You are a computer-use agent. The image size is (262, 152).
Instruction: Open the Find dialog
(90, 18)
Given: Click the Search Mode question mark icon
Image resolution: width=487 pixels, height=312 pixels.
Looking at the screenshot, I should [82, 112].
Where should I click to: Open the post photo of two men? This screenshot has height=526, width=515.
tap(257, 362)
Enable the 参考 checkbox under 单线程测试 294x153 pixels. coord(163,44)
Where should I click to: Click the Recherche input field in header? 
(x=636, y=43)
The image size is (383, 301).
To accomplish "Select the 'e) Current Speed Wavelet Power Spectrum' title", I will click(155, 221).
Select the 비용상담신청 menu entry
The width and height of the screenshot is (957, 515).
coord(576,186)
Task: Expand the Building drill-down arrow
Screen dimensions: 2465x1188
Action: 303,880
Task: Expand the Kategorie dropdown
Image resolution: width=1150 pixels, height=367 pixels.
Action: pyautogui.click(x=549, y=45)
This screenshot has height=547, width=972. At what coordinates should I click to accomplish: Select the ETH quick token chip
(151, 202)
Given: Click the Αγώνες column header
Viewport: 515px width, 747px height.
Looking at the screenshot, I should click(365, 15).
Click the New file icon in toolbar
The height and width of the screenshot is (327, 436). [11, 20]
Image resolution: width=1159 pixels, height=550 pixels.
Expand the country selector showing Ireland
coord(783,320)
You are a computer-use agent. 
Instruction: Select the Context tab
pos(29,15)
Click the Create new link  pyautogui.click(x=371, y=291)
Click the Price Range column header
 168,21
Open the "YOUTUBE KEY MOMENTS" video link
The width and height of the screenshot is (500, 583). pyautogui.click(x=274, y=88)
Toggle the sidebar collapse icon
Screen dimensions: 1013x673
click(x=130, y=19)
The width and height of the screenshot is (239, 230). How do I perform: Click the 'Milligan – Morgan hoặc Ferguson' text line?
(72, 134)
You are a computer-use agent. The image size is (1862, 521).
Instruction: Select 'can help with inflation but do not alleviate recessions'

* Problem description:
Starting at the line that contains "Task: Expand the Building drill-down arrow" and running through the end of the material, rewrite those lines with "column header" changed to "column heading", leaving everything else untouched.

* Finished task:
Task: Expand the Building drill-down arrow
Screen dimensions: 2465x1188
Action: 303,880
Task: Expand the Kategorie dropdown
Image resolution: width=1150 pixels, height=367 pixels.
Action: pyautogui.click(x=549, y=45)
This screenshot has height=547, width=972. At what coordinates should I click to accomplish: Select the ETH quick token chip
(151, 202)
Given: Click the Αγώνες column heading
Viewport: 515px width, 747px height.
Looking at the screenshot, I should click(365, 15).
Click the New file icon in toolbar
The height and width of the screenshot is (327, 436). [11, 20]
Image resolution: width=1159 pixels, height=550 pixels.
Expand the country selector showing Ireland
coord(783,320)
You are a computer-use agent. 
Instruction: Select the Context tab
pos(29,15)
Click the Create new link  pyautogui.click(x=371, y=291)
Click the Price Range column heading
 168,21
Open the "YOUTUBE KEY MOMENTS" video link
The width and height of the screenshot is (500, 583). pyautogui.click(x=274, y=88)
Toggle the sidebar collapse icon
Screen dimensions: 1013x673
click(x=130, y=19)
The width and height of the screenshot is (239, 230). How do I perform: Click the 'Milligan – Morgan hoặc Ferguson' text line?
(72, 134)
You are a computer-use agent. The image size is (1862, 521).
Instruction: Select 'can help with inflation but do not alleviate recessions'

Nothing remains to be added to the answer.